ERD	Relational Model	RDBMS	Object
Entity or Entity Type	Relation	Table	Class
Attribute	Attribute	Column	Property
Entity instance	Tuple	Row	Object

Schema:
– A container object
– Elements within the container
• Tables, constraints, views, stored procedures, domains, etc.
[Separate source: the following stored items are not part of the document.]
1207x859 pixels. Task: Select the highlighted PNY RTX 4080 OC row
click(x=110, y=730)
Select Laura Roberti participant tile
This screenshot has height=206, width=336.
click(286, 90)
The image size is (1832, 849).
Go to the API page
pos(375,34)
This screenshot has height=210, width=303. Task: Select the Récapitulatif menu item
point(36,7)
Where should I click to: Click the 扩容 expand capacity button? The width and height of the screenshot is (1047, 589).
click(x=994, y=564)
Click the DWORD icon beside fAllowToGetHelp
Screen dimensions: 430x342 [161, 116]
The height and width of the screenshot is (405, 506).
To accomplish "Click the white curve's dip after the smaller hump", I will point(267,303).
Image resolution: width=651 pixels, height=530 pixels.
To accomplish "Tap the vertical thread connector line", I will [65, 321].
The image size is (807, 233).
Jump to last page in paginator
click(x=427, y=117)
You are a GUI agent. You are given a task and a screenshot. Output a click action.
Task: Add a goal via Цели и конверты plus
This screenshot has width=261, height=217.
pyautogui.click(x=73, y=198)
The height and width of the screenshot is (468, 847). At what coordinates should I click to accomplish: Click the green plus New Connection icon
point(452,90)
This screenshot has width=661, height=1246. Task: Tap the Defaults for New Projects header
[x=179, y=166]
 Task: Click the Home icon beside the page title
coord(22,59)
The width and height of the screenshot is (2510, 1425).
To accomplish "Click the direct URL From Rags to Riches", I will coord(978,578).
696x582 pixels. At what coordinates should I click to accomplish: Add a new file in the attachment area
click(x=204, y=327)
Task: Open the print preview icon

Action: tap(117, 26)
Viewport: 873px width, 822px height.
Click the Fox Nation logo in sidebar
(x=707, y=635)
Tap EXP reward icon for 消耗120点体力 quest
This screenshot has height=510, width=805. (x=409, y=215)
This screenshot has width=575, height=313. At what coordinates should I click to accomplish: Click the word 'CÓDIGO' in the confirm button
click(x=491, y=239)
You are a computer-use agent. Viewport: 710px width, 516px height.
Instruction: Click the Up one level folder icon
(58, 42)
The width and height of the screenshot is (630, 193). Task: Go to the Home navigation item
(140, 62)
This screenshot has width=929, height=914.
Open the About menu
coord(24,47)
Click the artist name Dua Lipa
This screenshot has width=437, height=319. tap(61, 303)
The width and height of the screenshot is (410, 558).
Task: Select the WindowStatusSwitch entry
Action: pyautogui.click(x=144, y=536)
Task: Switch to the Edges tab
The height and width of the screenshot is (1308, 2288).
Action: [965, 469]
Catalog (or “database” in MS SQL, MySQL)
– Collection of schemas
CREATE DATABASE COMPANY;
– INFORMATION_SCHEMA: special schema per catalog
• Information on all schemas in catalog: element descriptions
• self-describing

MySQL: Database == Schema

Base tables – Created through the CREATE TABLE statement – Rows: persistent data storage
Virtual tables –Created through the CREATE VIEW statement ★ May or may not have persistent data storage
Derived tables A derived table is obtained from one or more other tables as the result of a subquery. **–Functionally equivalent to nested query –Temporarily exists in FROM** of a query ★ Not a DB object

★ Some foreign keys may cause error due to ① circular references ② referencing to non-existent tables ===== > CREATE TABLE w/o FK and then ALTER TABLE later

Column Data Types

Data Type	Content
Numeric	INTEGER, INT, and SMALLINT
Floating-point (real)	FLOAT or REAL, and DOUBLE PRECISION
Character-string	CHAR(n), CHARACTER(n), VARCHAR(n), CHAR VARYING(n),CLOB
Bit-string	BIT(n), BIT VARYING(n), BLOB
Boolean	TRUE or FALSE or NULL
DATE	YYYY-MM-DD
TIME	HH:MM:SS
Timestamp	DATE and TIME
INTERVAL	Specifies a relative value, used to increment or decrement an absolute value of a data, time, or timestamp

Domain (PostgreSQL) or Type (MS SQL, Oracle)
▻ Used as if it is a data type ▻ Improves schema readability: easier to change the data type for a domain that is used by numerous columns

CREATE DOMAIN SSN_TYPE AS CHAR(9);
CREATE TABLE (…, Ssn SSN_TYPE NOT NULL, …);

MySQL does not support this

Constraints and Defaults

● [NOT NULL | NULL] : missing means NULL; Column level only
● Default value :Column level only
DEFAULT<value>
● CHECK clause: apply to individual row; Column level or table level

Dnumber INT NOT NULL CHECK(Dnumber>0 AND Dnumber<21);
CHECK(Dept_create_date<= Mgr_start_date);

**CHECK** clause within Domain

CREATE DOMAIN DNUM AS INTEGER CHECK(D_NUM>0 AND D_NUM<10);

● PRIMARY KEY clause: one or more columns (composite PK)
–Column level or table level; ★At most one PK per table

Dnumber INT PRIMARY KEY

● UNIQUE clause: alternate (secondary) keys
–Column level or table level; 0 or more per table

Dname VARCHAR(15) UNIQUE;
CREATE  TABLE X (…, UNIQUE(colA, ColB), …);

Referential Integrity Constraints

● FOREIGN KEY clause
★ Value of FK col in referencing table == value of PK in referenced table
★ Value of FK col can be NULL if col is nullable(no referential check)
–Default operation: reject insert/update/delete on violation
–Optional: referential triggered action clause
★ ON DELETE and ON UPDATE
• Options include SET NULL, CASCADE, and SET DEFAULT
★ CASCADE option suitable for “relationship” tables

[CONSTRAINT [symbol]] FOREIGN KEY
    [index_name] (col_name, ...)
    REFERENCES tbl_name (col_name,...)
    [ON DELETE reference_option]
    [ON UPDATE reference_option]

reference_option:
    RESTRICT | CASCADE | SET NULL | NO ACTION | SET DEFAULT

Constraint name: useful for altering later

If the FOREIGN KEY clause included a CONSTRAINT name when you created the foreign key, you can refer to that name to drop the foreign key. Otherwise, the fk_symbol value is generated internally when the foreign key is created.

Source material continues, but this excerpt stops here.